I’ve come across this image while browsing through my RSS feeds this week. Produced in 1979 by someone at IBM — although it’s not clear to me whether it came from an internal meeting presentation slide or a training material, not that this matters —, the sentence the image brings was presented in the context of future technology, both hypothetical and real.

What called my attention and made me think about writing a post was the sentence, “A computer can never be held accountable. Therefore a computer must never make a management decision”. To me, despite being from roughly 40+ years ago, it completely relates, in 2023, with all the artificial intelligence hype, specially when everyone at Sillicon Valley seems to have elected it as a kind of panacea for every humanity problem.

I’ve been meaning to write about it for some time now, so here it goes: I believe that, despite all this hype around AI, all the talk about how it could outperform humans and take our jobs is a big nonsense. Contrary to Geoffrey Hinton, the supposed “godfather of AI”, who, as Paris Marx recently put, believes AI is now very near the point where it becomes more intelligent than humans, “tricking and manipulating us into doing its bidding”, I’d guess that’s something very far from happening at all.

For one thing, AI faces several challenges of its own already, among which the environmental impacts its required processing power may generate, the difficulties and social impacts its algorithms can generate, denying someone credit or by mistakenly taking humans for monkeys. Recent AI has a long road to go down while improving on its own.
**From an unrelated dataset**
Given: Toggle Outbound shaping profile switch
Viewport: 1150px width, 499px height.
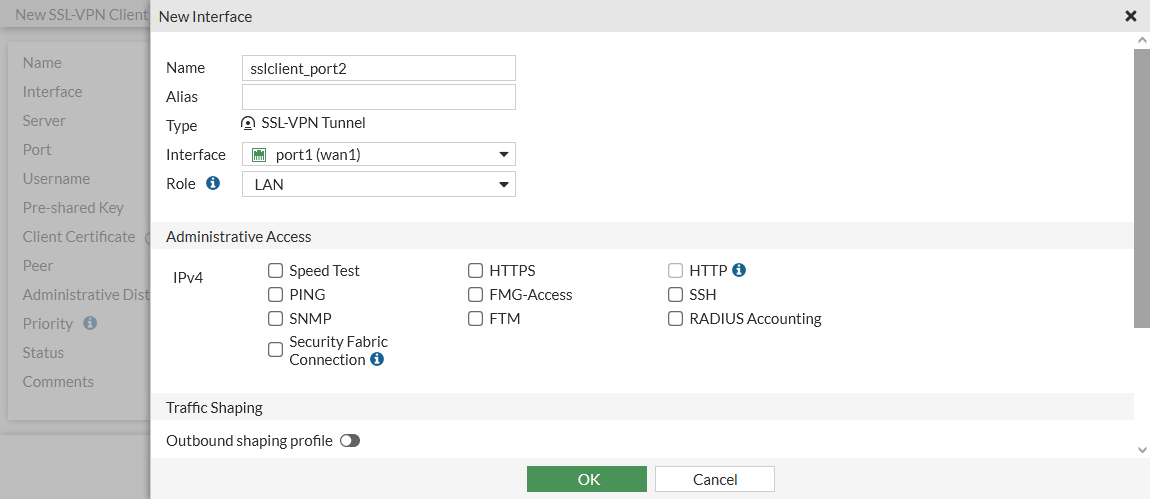Looking at the screenshot, I should 349,441.
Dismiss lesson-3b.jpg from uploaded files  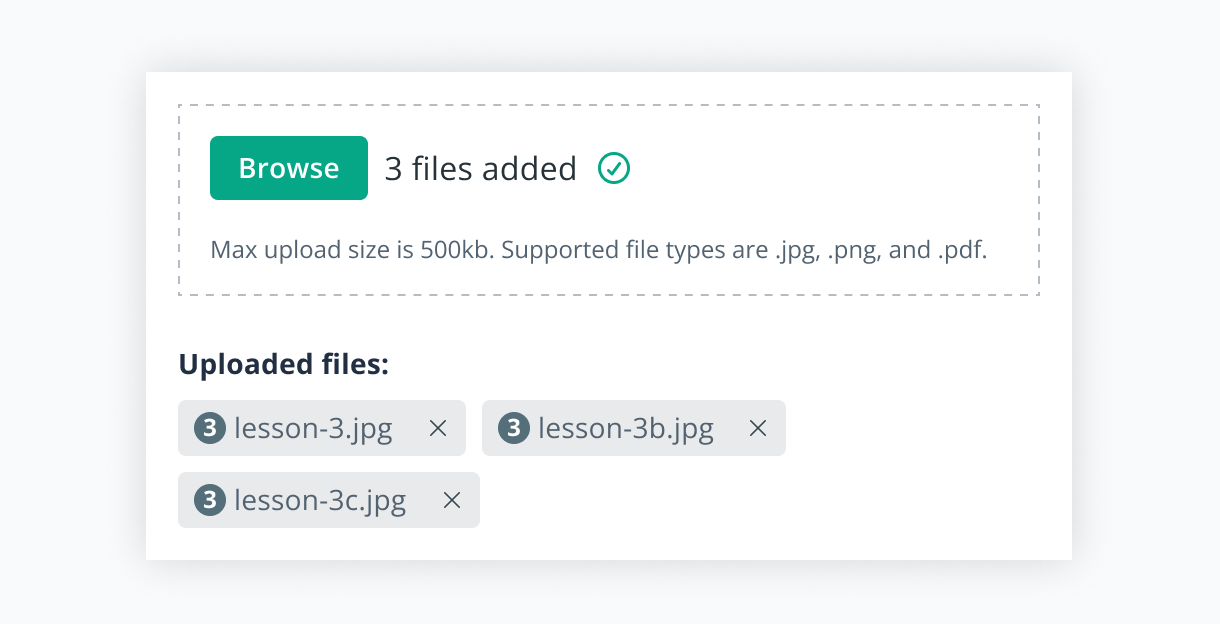758,428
Language models, Chat GPT being the most hyped one, although sounding very reasonable while providing their answers, are nothing but parrots in the sense they acquire big amounts of raw data — texts from all over the internet, therefore varying largely in quantity, quality and veracity — and recombine, remix and rewrite them to create a mostly reasonable, human sounding answer. Don’t get me wrong, this is amazing, as it is very difficult to create. But to me it isn’t enough to support the hype that goes by, calling a LLM “intelligent”. LLMs don’t have the ability to think, let alone reach the level of human intelligence as AI currently is. They need training (by humans), need continuous adjusting and refining and yet are susceptible to errors, inconsistencies and hallucinations. And as such, again in my opinion, they’re subject to that sentence in 1979: they cannot be held accountable for what they produce, or say. They are so not intelligent that as soon as an error is made, it takes a human to readjust and rewrite its program so the decisions are corrected from that point on. This means their intelligence will always be as good as the limits of the algorithm.

Finally, there are roles that must remain performed by humans. Last January I was listening to this episode of the Tech Won’t Save Us podcast where Timnit Gebru, CEO of the Distributed AI Research Institute and former co-lead of the Ethical AI research team at Google, talked, among other things, about neural networks:

“For some people, the brain might be an inspiration, but it doesn’t mean that it works similarly to the brain, so some neuroscientists are like: Why are you coming to our conferences saying this thing is like the brain?“

— Timnit Gebru, on neural networks

Neural networks have been inspired by the human brain. By trying to emulate the brain waves and electrical pulses that get in motion when we think and when we make decisions. But they’re not a copy of our brains. Nor work exactly like it. Nor can decide like we decide, no matter how well trained it is. So, there we are again, back in 1979: computers can’t be held accountable.

But imagine for a moment computers could think and artificial intelligences could make decisions. The idea of complex, not transparent, autonomous systems taking care of our finance systems, food supply chains, nuclear power plants and military weapons systems would be horrible. The same if our doctors for example were replaced by robots. The same if out teachers. In all these situations, decisions need to be made by human beings, so the roles must remain with humans. And if that ever changes, in my opinion, it will be the irrevocable sign humanity has lost itself.

Lucky enough, these scenarios are (still) dystopian books scenarios.